PROBLEM REQUIREMENTS:
In this exercise, return each entry exactly as given.
---------- RECORDS ----------
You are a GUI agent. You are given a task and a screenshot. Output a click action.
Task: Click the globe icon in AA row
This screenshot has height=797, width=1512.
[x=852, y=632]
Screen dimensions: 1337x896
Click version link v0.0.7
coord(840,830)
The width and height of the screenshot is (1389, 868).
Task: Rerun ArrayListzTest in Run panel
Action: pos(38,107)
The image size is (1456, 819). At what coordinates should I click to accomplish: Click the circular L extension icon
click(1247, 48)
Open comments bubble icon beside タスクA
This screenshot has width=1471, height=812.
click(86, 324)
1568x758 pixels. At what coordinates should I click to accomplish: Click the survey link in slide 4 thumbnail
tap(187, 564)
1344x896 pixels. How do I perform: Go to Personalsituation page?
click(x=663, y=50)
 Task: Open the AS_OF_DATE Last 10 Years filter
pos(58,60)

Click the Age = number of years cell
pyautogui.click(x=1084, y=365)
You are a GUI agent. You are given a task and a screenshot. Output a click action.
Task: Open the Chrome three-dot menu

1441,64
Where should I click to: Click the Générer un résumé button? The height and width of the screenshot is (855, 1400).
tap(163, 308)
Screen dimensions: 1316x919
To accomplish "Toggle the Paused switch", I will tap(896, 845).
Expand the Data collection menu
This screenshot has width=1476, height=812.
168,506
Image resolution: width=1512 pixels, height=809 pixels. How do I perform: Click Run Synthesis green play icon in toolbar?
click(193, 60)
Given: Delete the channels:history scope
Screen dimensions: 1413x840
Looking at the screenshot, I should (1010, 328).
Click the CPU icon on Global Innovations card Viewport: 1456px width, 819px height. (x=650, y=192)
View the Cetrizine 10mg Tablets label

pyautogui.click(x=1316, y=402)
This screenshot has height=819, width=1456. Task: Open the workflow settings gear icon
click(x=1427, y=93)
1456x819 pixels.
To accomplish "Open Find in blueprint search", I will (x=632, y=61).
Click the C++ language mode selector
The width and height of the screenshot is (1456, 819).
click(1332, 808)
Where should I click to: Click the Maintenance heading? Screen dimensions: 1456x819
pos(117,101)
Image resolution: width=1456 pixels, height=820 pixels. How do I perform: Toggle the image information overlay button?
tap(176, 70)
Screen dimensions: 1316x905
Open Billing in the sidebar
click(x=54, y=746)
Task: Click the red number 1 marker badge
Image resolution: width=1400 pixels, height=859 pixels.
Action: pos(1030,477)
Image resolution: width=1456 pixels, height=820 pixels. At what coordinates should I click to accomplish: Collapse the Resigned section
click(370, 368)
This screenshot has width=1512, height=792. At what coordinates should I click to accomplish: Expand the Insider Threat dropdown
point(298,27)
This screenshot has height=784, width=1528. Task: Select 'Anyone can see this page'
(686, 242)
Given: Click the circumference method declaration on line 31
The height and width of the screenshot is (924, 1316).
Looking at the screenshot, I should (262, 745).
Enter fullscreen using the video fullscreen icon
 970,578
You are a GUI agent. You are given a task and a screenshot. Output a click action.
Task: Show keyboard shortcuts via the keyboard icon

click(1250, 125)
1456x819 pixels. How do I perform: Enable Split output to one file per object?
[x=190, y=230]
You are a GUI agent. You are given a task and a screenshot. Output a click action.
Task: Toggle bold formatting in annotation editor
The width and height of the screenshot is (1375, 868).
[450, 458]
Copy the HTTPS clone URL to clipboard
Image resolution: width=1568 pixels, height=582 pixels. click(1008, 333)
----------
OUTPUT FOR THIS TASK:
You are a GUI agent. You are given a task and a screenshot. Output a click action.
Task: Click the globe icon in AA row
This screenshot has height=797, width=1512.
[x=852, y=632]
Screen dimensions: 1337x896
Click version link v0.0.7
coord(840,830)
The width and height of the screenshot is (1389, 868).
Task: Rerun ArrayListzTest in Run panel
Action: pos(38,107)
The image size is (1456, 819). At what coordinates should I click to accomplish: Click the circular L extension icon
click(1247, 48)
Open comments bubble icon beside タスクA
This screenshot has width=1471, height=812.
click(86, 324)
1568x758 pixels. At what coordinates should I click to accomplish: Click the survey link in slide 4 thumbnail
tap(187, 564)
1344x896 pixels. How do I perform: Go to Personalsituation page?
click(x=663, y=50)
 Task: Open the AS_OF_DATE Last 10 Years filter
pos(58,60)

Click the Age = number of years cell
pyautogui.click(x=1084, y=365)
You are a GUI agent. You are given a task and a screenshot. Output a click action.
Task: Open the Chrome three-dot menu

1441,64
Where should I click to: Click the Générer un résumé button? The height and width of the screenshot is (855, 1400).
tap(163, 308)
Screen dimensions: 1316x919
To accomplish "Toggle the Paused switch", I will tap(896, 845).
Expand the Data collection menu
This screenshot has width=1476, height=812.
168,506
Image resolution: width=1512 pixels, height=809 pixels. How do I perform: Click Run Synthesis green play icon in toolbar?
click(193, 60)
Given: Delete the channels:history scope
Screen dimensions: 1413x840
Looking at the screenshot, I should (1010, 328).
Click the CPU icon on Global Innovations card Viewport: 1456px width, 819px height. (x=650, y=192)
View the Cetrizine 10mg Tablets label

pyautogui.click(x=1316, y=402)
This screenshot has height=819, width=1456. Task: Open the workflow settings gear icon
click(x=1427, y=93)
1456x819 pixels.
To accomplish "Open Find in blueprint search", I will (x=632, y=61).
Click the C++ language mode selector
The width and height of the screenshot is (1456, 819).
click(1332, 808)
Where should I click to: Click the Maintenance heading? Screen dimensions: 1456x819
pos(117,101)
Image resolution: width=1456 pixels, height=820 pixels. How do I perform: Toggle the image information overlay button?
tap(176, 70)
Screen dimensions: 1316x905
Open Billing in the sidebar
click(x=54, y=746)
Task: Click the red number 1 marker badge
Image resolution: width=1400 pixels, height=859 pixels.
Action: pos(1030,477)
Image resolution: width=1456 pixels, height=820 pixels. At what coordinates should I click to accomplish: Collapse the Resigned section
click(370, 368)
This screenshot has width=1512, height=792. At what coordinates should I click to accomplish: Expand the Insider Threat dropdown
point(298,27)
This screenshot has height=784, width=1528. Task: Select 'Anyone can see this page'
(686, 242)
Given: Click the circumference method declaration on line 31
The height and width of the screenshot is (924, 1316).
Looking at the screenshot, I should (262, 745).
Enter fullscreen using the video fullscreen icon
 970,578
You are a GUI agent. You are given a task and a screenshot. Output a click action.
Task: Show keyboard shortcuts via the keyboard icon

click(1250, 125)
1456x819 pixels. How do I perform: Enable Split output to one file per object?
[x=190, y=230]
You are a GUI agent. You are given a task and a screenshot. Output a click action.
Task: Toggle bold formatting in annotation editor
The width and height of the screenshot is (1375, 868).
[450, 458]
Copy the HTTPS clone URL to clipboard
Image resolution: width=1568 pixels, height=582 pixels. click(1008, 333)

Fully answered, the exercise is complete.